Don’t use the formula interface with randomForest()
Recently I was using randomForest() in R with a dataset containing about 8000 predictors. With smaller datasets, I could get away with using the formula interface (e.g., y ~ x1 + x2 … + x5) when fitting a model, but in this case, I couldn’t even get randomForest() to finish after handing it a giant formula.
Some googling led me to a great post about randomForest() by Chris Raimondi on the Heritage Health Prize forums that advised against the formula interface. Some posts at StackOverflow gave similar admonishments. And, of course, the manual for randomForest() suggests against it in cases with many predictors.

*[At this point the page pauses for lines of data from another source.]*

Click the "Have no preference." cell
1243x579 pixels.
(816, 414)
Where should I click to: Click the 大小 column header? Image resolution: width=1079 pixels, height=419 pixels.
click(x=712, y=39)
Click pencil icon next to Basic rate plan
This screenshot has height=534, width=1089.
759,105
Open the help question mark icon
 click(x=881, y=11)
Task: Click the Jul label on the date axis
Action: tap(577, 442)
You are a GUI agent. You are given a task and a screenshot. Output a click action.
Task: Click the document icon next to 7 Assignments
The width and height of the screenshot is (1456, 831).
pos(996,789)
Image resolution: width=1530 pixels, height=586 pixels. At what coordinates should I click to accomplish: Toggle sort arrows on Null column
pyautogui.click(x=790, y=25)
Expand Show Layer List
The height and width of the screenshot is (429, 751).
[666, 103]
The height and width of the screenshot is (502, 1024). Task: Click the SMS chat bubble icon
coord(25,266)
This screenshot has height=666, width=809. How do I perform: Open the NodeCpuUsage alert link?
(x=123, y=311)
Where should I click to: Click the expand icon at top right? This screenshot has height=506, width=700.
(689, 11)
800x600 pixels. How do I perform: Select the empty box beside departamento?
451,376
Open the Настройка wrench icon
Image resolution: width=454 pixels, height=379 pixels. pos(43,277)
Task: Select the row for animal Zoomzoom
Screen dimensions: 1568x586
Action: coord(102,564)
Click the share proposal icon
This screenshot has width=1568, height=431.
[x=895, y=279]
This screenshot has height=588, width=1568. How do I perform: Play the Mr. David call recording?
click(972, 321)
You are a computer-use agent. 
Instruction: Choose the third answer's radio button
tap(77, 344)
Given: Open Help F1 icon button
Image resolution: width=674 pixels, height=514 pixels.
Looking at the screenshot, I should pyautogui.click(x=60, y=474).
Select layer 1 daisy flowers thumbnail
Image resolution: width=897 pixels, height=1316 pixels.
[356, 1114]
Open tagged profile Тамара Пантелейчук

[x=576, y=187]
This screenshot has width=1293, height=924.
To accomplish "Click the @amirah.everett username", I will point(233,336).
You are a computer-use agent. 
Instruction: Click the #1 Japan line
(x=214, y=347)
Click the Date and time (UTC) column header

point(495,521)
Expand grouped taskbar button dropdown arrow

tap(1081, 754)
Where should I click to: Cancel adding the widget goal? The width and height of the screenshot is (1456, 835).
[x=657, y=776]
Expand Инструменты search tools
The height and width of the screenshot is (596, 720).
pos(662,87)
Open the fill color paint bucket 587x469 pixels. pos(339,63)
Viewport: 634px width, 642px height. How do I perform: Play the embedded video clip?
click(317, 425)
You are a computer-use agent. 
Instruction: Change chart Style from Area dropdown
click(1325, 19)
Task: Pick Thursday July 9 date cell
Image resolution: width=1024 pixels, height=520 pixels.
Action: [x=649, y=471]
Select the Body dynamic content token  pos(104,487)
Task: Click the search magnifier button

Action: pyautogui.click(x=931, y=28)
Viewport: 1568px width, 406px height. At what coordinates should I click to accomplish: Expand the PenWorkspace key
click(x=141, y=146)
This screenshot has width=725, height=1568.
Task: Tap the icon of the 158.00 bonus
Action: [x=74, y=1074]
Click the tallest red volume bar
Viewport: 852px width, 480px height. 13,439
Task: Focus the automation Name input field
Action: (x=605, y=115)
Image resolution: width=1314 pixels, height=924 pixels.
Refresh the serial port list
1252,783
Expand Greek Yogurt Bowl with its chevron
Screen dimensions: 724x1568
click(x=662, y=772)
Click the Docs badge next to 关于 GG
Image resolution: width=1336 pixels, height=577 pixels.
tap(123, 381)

The alternative to the formula interface is to supply your response and predictors separately using the’ y=’ and ‘x=’ arguments and column indices. The toy example below demonstrates the gains from using this alternative. With 1000 predictors, randomForest() finishes in about 28 seconds with the formula interface and just under 6 seconds using the indexing alternative!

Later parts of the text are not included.